TASK TO CARRY OUT: Once you have read the records below, write them all out exactly as given.

Stored records:
══════

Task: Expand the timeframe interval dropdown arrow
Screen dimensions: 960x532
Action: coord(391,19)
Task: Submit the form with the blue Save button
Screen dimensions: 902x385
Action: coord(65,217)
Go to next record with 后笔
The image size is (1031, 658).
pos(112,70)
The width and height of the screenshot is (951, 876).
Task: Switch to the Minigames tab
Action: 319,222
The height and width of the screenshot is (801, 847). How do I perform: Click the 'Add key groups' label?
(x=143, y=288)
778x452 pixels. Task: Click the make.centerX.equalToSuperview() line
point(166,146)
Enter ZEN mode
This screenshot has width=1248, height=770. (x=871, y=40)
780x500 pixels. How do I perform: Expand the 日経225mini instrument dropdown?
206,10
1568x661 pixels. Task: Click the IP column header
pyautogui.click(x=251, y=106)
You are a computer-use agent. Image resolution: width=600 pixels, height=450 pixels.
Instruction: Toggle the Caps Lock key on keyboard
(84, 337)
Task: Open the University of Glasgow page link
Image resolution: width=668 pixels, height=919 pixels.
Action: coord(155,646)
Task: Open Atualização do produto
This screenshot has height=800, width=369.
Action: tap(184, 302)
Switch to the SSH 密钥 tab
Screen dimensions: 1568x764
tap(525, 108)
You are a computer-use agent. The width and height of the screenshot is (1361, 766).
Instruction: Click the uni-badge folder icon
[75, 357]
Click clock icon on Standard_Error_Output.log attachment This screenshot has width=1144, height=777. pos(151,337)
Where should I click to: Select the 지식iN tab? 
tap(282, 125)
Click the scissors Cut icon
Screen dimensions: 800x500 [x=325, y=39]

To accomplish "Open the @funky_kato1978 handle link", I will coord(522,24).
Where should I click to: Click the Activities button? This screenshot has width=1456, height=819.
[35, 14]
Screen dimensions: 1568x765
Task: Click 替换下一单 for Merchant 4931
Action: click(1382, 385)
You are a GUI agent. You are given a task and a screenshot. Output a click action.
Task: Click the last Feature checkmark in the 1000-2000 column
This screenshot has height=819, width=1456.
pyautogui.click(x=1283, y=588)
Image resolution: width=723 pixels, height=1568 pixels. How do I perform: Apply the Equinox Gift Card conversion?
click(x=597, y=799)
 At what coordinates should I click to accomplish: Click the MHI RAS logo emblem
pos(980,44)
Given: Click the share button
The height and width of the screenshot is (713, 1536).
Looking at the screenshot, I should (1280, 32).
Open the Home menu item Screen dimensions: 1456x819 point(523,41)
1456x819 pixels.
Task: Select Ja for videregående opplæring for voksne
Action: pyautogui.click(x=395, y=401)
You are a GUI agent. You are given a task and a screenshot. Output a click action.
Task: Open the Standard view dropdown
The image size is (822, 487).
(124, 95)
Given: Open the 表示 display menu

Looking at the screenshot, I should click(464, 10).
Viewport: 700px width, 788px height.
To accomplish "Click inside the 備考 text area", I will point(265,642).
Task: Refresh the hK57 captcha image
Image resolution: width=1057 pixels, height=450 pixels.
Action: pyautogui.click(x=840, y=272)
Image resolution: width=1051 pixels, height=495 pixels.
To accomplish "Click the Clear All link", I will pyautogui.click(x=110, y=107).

══════

OUTPUT FOR THIS TASK:
Task: Expand the timeframe interval dropdown arrow
Screen dimensions: 960x532
Action: coord(391,19)
Task: Submit the form with the blue Save button
Screen dimensions: 902x385
Action: coord(65,217)
Go to next record with 后笔
The image size is (1031, 658).
pos(112,70)
The width and height of the screenshot is (951, 876).
Task: Switch to the Minigames tab
Action: 319,222
The height and width of the screenshot is (801, 847). How do I perform: Click the 'Add key groups' label?
(x=143, y=288)
778x452 pixels. Task: Click the make.centerX.equalToSuperview() line
point(166,146)
Enter ZEN mode
This screenshot has width=1248, height=770. (x=871, y=40)
780x500 pixels. How do I perform: Expand the 日経225mini instrument dropdown?
206,10
1568x661 pixels. Task: Click the IP column header
pyautogui.click(x=251, y=106)
You are a computer-use agent. Image resolution: width=600 pixels, height=450 pixels.
Instruction: Toggle the Caps Lock key on keyboard
(84, 337)
Task: Open the University of Glasgow page link
Image resolution: width=668 pixels, height=919 pixels.
Action: coord(155,646)
Task: Open Atualização do produto
This screenshot has height=800, width=369.
Action: tap(184, 302)
Switch to the SSH 密钥 tab
Screen dimensions: 1568x764
tap(525, 108)
You are a computer-use agent. The width and height of the screenshot is (1361, 766).
Instruction: Click the uni-badge folder icon
[75, 357]
Click clock icon on Standard_Error_Output.log attachment This screenshot has width=1144, height=777. pos(151,337)
Where should I click to: Select the 지식iN tab? 
tap(282, 125)
Click the scissors Cut icon
Screen dimensions: 800x500 [x=325, y=39]

To accomplish "Open the @funky_kato1978 handle link", I will coord(522,24).
Where should I click to: Click the Activities button? This screenshot has width=1456, height=819.
[35, 14]
Screen dimensions: 1568x765
Task: Click 替换下一单 for Merchant 4931
Action: click(1382, 385)
You are a GUI agent. You are given a task and a screenshot. Output a click action.
Task: Click the last Feature checkmark in the 1000-2000 column
This screenshot has height=819, width=1456.
pyautogui.click(x=1283, y=588)
Image resolution: width=723 pixels, height=1568 pixels. How do I perform: Apply the Equinox Gift Card conversion?
click(x=597, y=799)
 At what coordinates should I click to accomplish: Click the MHI RAS logo emblem
pos(980,44)
Given: Click the share button
The height and width of the screenshot is (713, 1536).
Looking at the screenshot, I should (1280, 32).
Open the Home menu item Screen dimensions: 1456x819 point(523,41)
1456x819 pixels.
Task: Select Ja for videregående opplæring for voksne
Action: pyautogui.click(x=395, y=401)
You are a GUI agent. You are given a task and a screenshot. Output a click action.
Task: Open the Standard view dropdown
The image size is (822, 487).
(124, 95)
Given: Open the 表示 display menu

Looking at the screenshot, I should click(464, 10).
Viewport: 700px width, 788px height.
To accomplish "Click inside the 備考 text area", I will point(265,642).
Task: Refresh the hK57 captcha image
Image resolution: width=1057 pixels, height=450 pixels.
Action: pyautogui.click(x=840, y=272)
Image resolution: width=1051 pixels, height=495 pixels.
To accomplish "Click the Clear All link", I will pyautogui.click(x=110, y=107).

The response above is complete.